La censura non ha fondamento, in quanto non ne è esatta la
premessa. Espropriare significa trasferire autoritativamente un bene da
un soggetto a un altro. Il disposto dell'articolo in esame (... "il
mezzadro ha diritto a percepire dal concedente...") non realizza nulla
di tutto ciò; ma si limita a disciplinare - non importa se innovando o
non rispetto al regime preesistente - un rapporto sinallagmatico,
definendo un certo profilo delle obbligazioni delle parti (ciò che il
mezzadro ha il diritto di ricevere alla fine del rapporto). L'art. 42
Cost. non viene dunque in questione. Non occorre perciò soffermarsi
sulle censure attinenti alla mancata osservanza da parte del
legislatore delle condizioni richieste da tale articolo per le
espropriazioni.
b) In talune delle ordinanze di rimessione si osserva che, una
volta escluso che l'art. 1 operi una espropriazione, occorrerebbe
quanto meno riconoscere che esso viene a imporre al concedente una
prestazione patrimoniale a favore del mezzadro. Nel qual caso la
disposizione sarebbe del pari illegittima, per inosservanza di
principi, che si assumono inerenti all'art. 23 Costituzione.
Anche questa censura non ha fondamento. La funzione dell'art. 1
non è quella di prevedere prestazioni coattive a carico del
concedente, bensì - come si è visto - quella di disciplinare un
rapporto sinallagmatico: in tale spirito esso contribuisce a definire
l'ambito dei diritti del mezzadro verso la controparte. L'art. 23
Cost. non è dunque interessato.

### MATERIALE FORNITO:

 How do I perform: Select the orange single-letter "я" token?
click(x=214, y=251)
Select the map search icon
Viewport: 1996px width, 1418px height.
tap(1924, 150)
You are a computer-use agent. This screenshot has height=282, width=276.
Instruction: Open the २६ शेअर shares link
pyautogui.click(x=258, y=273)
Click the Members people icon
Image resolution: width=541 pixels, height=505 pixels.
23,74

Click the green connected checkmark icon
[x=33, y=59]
--
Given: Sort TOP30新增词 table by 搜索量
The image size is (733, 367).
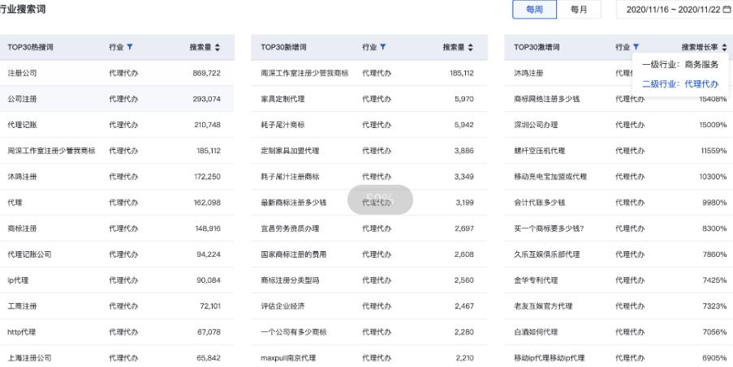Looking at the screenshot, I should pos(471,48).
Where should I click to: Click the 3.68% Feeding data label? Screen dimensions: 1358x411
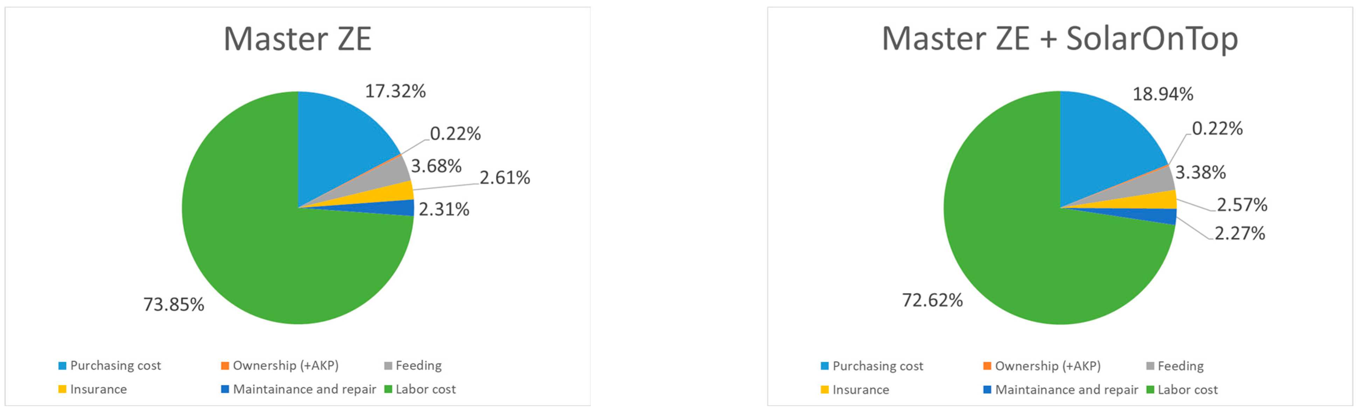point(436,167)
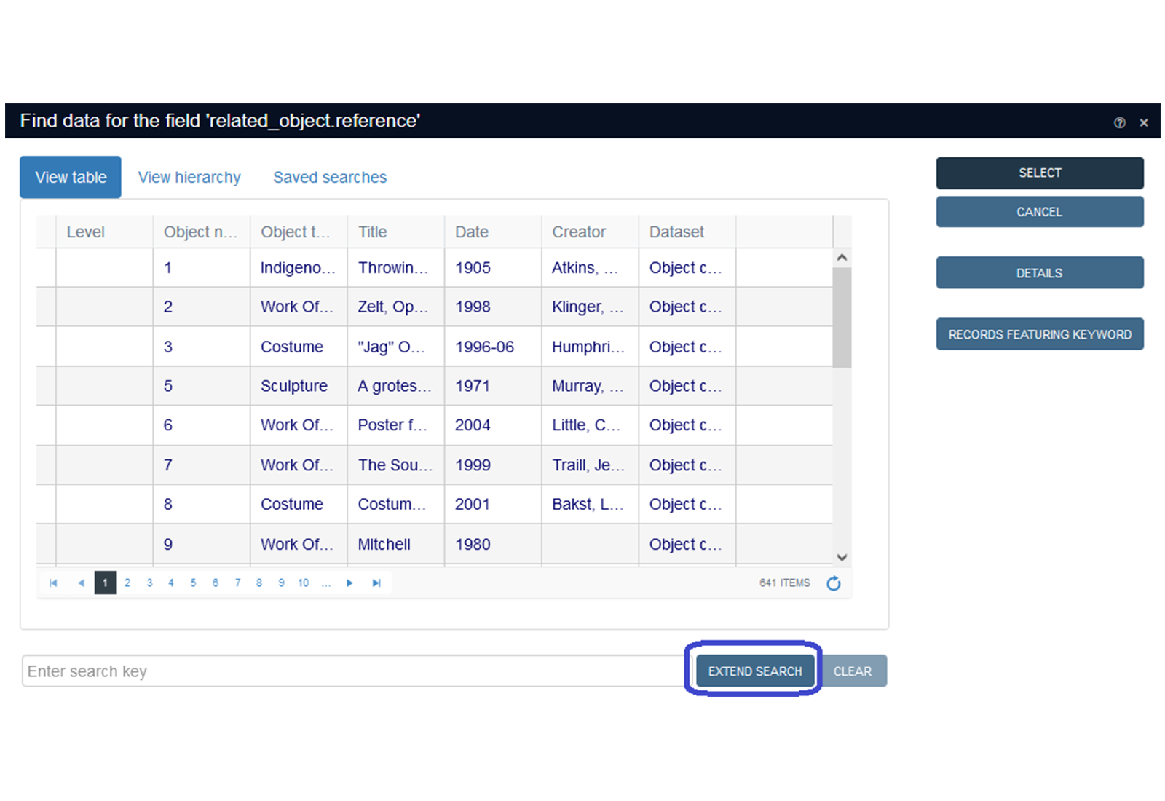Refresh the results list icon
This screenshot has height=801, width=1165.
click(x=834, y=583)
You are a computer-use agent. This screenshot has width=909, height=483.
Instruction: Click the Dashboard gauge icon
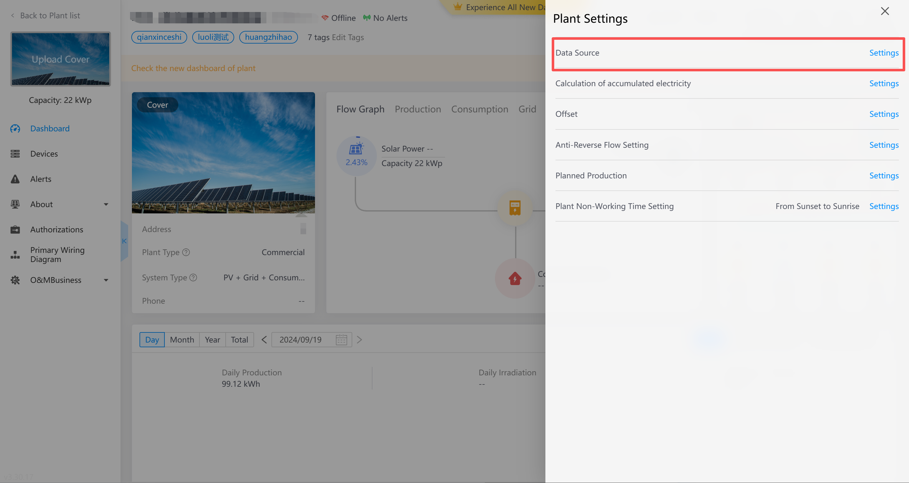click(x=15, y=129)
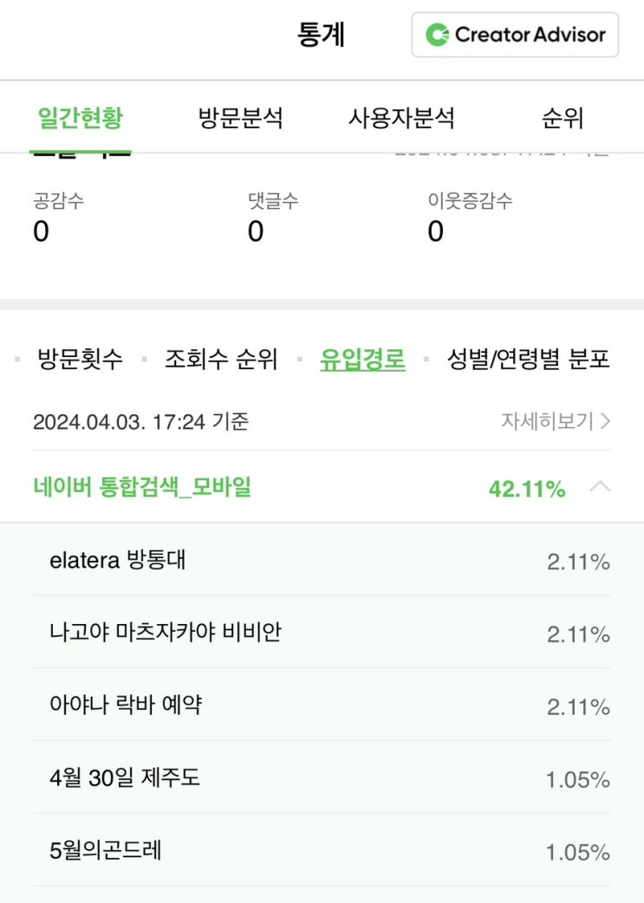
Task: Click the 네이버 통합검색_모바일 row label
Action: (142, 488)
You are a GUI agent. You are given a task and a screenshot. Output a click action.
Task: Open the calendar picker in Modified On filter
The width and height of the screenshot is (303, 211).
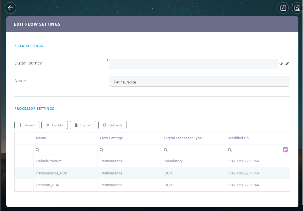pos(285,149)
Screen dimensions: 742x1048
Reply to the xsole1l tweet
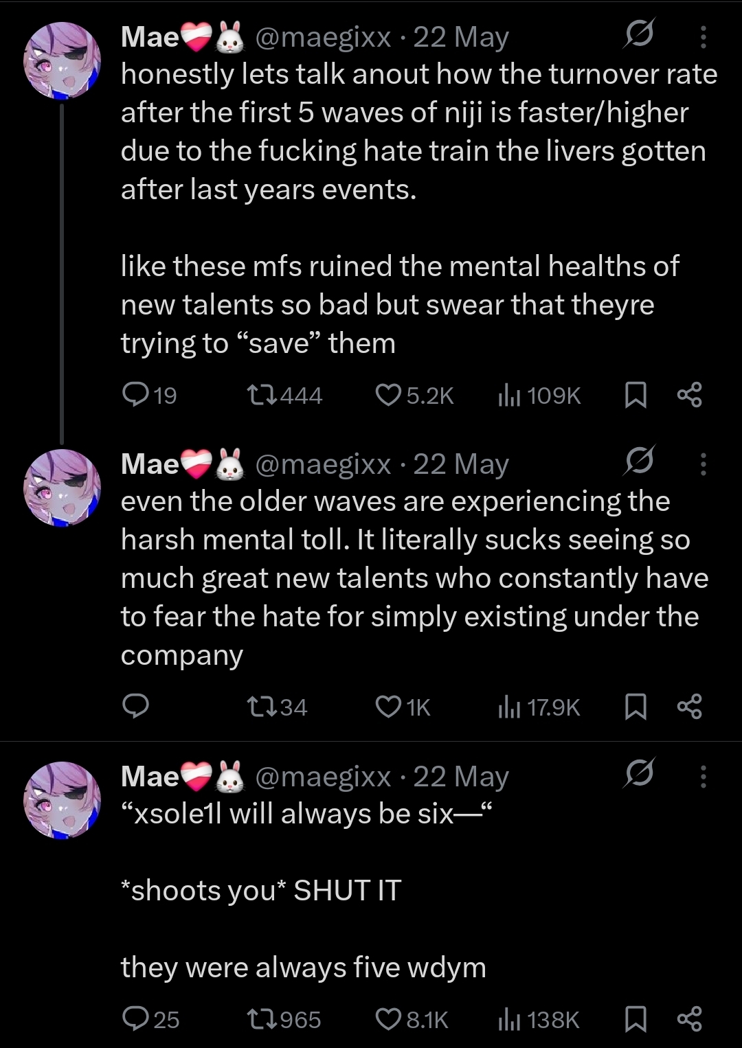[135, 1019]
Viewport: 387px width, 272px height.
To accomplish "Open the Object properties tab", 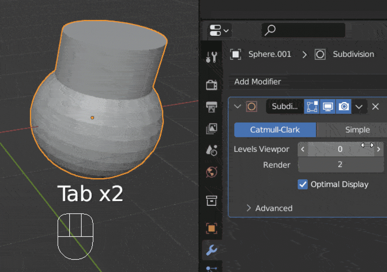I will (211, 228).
...
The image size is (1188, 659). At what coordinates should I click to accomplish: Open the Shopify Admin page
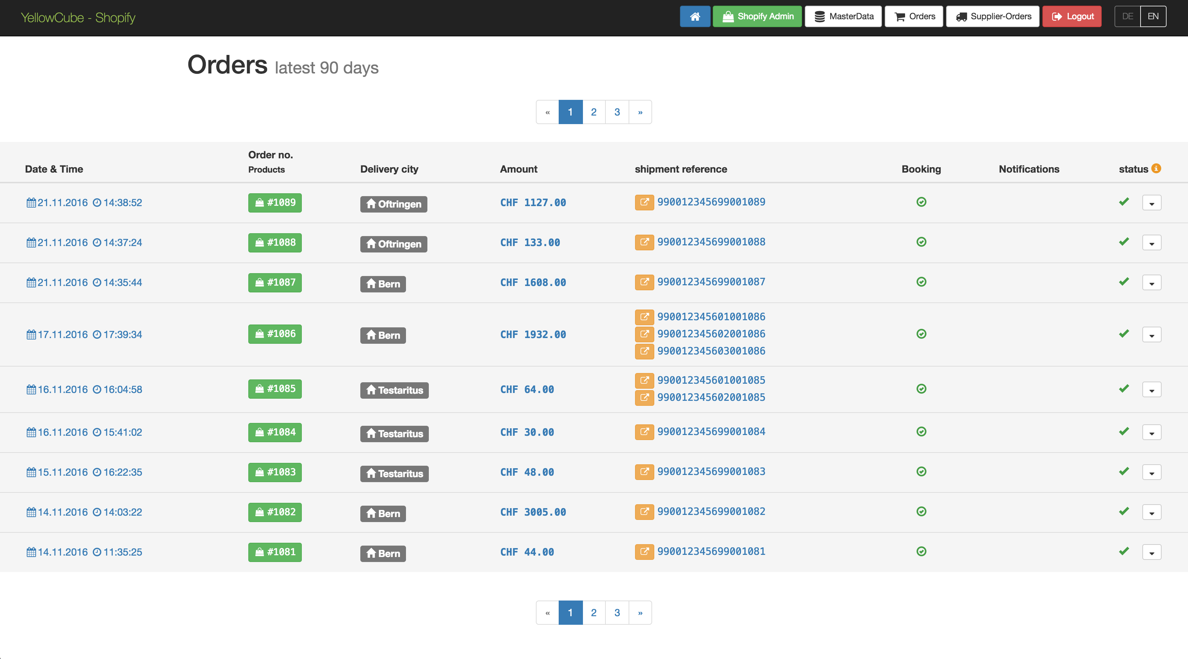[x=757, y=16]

### COMPITI:
a - Spiega in una o tre frasi perché, secondo il testo sulla mezzadria, l'art. 42 della Costituzione non viene in questione.
b - Che cosa significa espropriare secondo il testo sulla mezzadria?
c - Prosegui il testo sulla mezzadria dopo la sua ultima frase.

### RISPOSTE IN ORDINE:
a - Espropriare significa trasferire d'autorità un bene da un soggetto a un altro, e l'articolo esaminato non fa nulla di questo. Si limita a regolare un rapporto sinallagmatico, definendo ciò che il mezzadro ha diritto di ricevere alla fine del rapporto.

b - Significa trasferire autoritativamente un bene da un soggetto a un altro.

c -
È peraltro da aggiungere - e l'osservazione vale anche in ordine
alle censure mosse alla legge specificamente per aver preteso di
operare sui rapporti in atto, e anzi persino su quelli esauriti (ma non
definiti) - che, pur ammesso che potesse esser considerata come volta a
introdurre prestazioni coattive, del genere di quelle cui si riferisce
l'art. 23 Cost., la legge sarebbe nondimeno costituzionalmente
legittima, null'altro vietando la citata disposizione della Carta
fondamentale, se non la imposizione di prestazioni fatta non sulla base
di una legge, sufficientemente dettagliata nei limiti, che
espressamente la preveda (vedansi le sentenze di questa Corte 16
gennaio 1957, n. 4, 23 gennaio 1957, n. 30, e 11 marzo 1957, n. 47):
legge che nel caso in questione vi fu, e fu appunto quella di cui si
discute, in ordine alla specificità del contenuto della quale non è
stato sollevato alcun dubbio.
Quanto all'osservazione della mancanza in essa del carattere della
generalità, senza affrontare qui il problema se tale carattere sia
effettivamente necessario per le leggi cui si riferisce l'art. 23 (che,
a differenza degli artt. 16 e 21, non ne afferma espressamente
l'esigenza), sarà sufficiente osservare che esso ben è presente nella
legge in esame: la quale - volta com'è a regolare indiscriminatamente
tutti i possibili rapporti da essa previsti - non può esser
considerata lex in privos lata, non soltanto per ciò che riguarda la
disciplina dei rapporti futuri, ma anche per ciò che riguarda la
disciplina dei rapporti in corso o esauriti. Per quanto attiene poi
alla mancanza, nella legge, del carattere dell'astrattezza - che
sarebbe da lamentare nei confronti dei rapporti già sorti, e in
particolare per quelli esauriti (i quali sarebbero tutti, appunto
perché già in atto, concretamente individuabili) - il discorso può
essere ancor più breve, dato che, diversamente che per quello della
generalità (al quale attribuisce una certa rilevanza), la Costituzione
in nessuna norma si riferisce a esso come a requisito della legge.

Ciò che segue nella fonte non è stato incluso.